I'm startled. She looks sort of generically middle-aged, in some ways the kind of older person you'd almost expect to see in a Burger King. But a grandmother?
"No way I'd have guessed!" I say. And this lady who has called me sweetie almost preens, almost shyly.
"Yeah, my Pakistani friends can't believe it either. They say, 'you're a granny? so you're over fifty?' Truth is, I'm not even close to fifty yet!" And she laughs and laughs.
So she's sort of ... my age. This grandmother of three, with two on the way, she may even be younger than me.

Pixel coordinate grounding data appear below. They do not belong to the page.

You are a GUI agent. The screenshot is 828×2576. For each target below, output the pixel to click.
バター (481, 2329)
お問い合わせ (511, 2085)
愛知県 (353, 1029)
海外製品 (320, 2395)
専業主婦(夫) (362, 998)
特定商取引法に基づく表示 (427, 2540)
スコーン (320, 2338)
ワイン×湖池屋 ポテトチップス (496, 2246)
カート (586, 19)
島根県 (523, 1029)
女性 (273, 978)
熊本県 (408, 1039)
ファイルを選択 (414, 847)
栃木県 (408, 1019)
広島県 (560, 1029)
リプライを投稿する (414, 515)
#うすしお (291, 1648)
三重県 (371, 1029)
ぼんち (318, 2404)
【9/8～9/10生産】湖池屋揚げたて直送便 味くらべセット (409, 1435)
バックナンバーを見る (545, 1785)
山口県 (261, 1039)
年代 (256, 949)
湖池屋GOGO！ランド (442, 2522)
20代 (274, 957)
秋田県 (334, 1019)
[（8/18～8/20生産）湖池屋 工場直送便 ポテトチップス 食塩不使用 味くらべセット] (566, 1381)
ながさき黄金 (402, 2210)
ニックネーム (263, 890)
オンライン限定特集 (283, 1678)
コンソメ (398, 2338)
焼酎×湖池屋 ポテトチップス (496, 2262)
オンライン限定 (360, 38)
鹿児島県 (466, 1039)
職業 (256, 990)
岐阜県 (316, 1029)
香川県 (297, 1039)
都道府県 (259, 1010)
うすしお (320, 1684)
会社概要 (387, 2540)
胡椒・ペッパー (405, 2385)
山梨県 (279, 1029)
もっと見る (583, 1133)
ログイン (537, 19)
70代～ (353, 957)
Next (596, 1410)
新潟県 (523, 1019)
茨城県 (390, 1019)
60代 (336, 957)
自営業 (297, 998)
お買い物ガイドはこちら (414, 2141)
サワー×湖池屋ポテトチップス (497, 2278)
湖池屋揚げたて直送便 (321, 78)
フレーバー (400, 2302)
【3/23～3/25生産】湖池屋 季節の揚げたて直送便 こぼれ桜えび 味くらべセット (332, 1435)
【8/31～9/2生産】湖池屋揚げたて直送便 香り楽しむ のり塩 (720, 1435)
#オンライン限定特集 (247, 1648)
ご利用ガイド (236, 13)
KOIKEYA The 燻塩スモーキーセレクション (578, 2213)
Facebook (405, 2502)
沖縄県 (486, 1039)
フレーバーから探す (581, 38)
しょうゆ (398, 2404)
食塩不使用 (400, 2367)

"And where are you from in Michigan?"
What she says sounds like "Winedot", and she repeats it. "Winedot. Winedot. Here," and she holds up her left hand, points with her right to just next to the "V" between thumb and forefinger. "Right there. Detroit's here, Grand Rapid's over here to the left, Winedot's here above Detroit." She jabs at the spot with her finger.
When I am home later and I open up my Michigan map, I understand why the hand. The state looks very much like a left hand held up, palm outward. I search and search just below the "V" for Winedot, or anything that might sound like it when said by a Michigan native transplanted to Georgia. Wilmot? Watrousville? Waterford? Owosso?
Ah, I see it, Wyandotte. But below Detroit, and nowhere near the "V".
Never mind. Back at the Burger King, Kerry says "Gotta go, honey. Gotta get back to work." Minutes later, she sits down with another employee, an older woman, at a table across the restaurant. It's near closing time and I'm now the only customer. Their conversation floats clearly in the air. At one point, the other woman says to Kerry, "If you do it on the Web, you're not caring. And you want to be caring."
The family who sat here for half an hour eating without one word exchanged among them is outside the window, solemnly piling into their truck. On my glass of Coke, I've just read "Maybe you want your top securely fastened. Maybe you want to go topless. Hmm?" On the sheet of paper in my tray, I've just read "Some Guy's Lawn" and "King Krump Twista" and "The Crown-Shaped CHICKEN TENDERS". And I'm done with my Whopper with Cheese, time to leave.
Kerry reaches out her hand as I walk to the door. She says, "You come back and see us soon, OK?" And I think, I really would like that.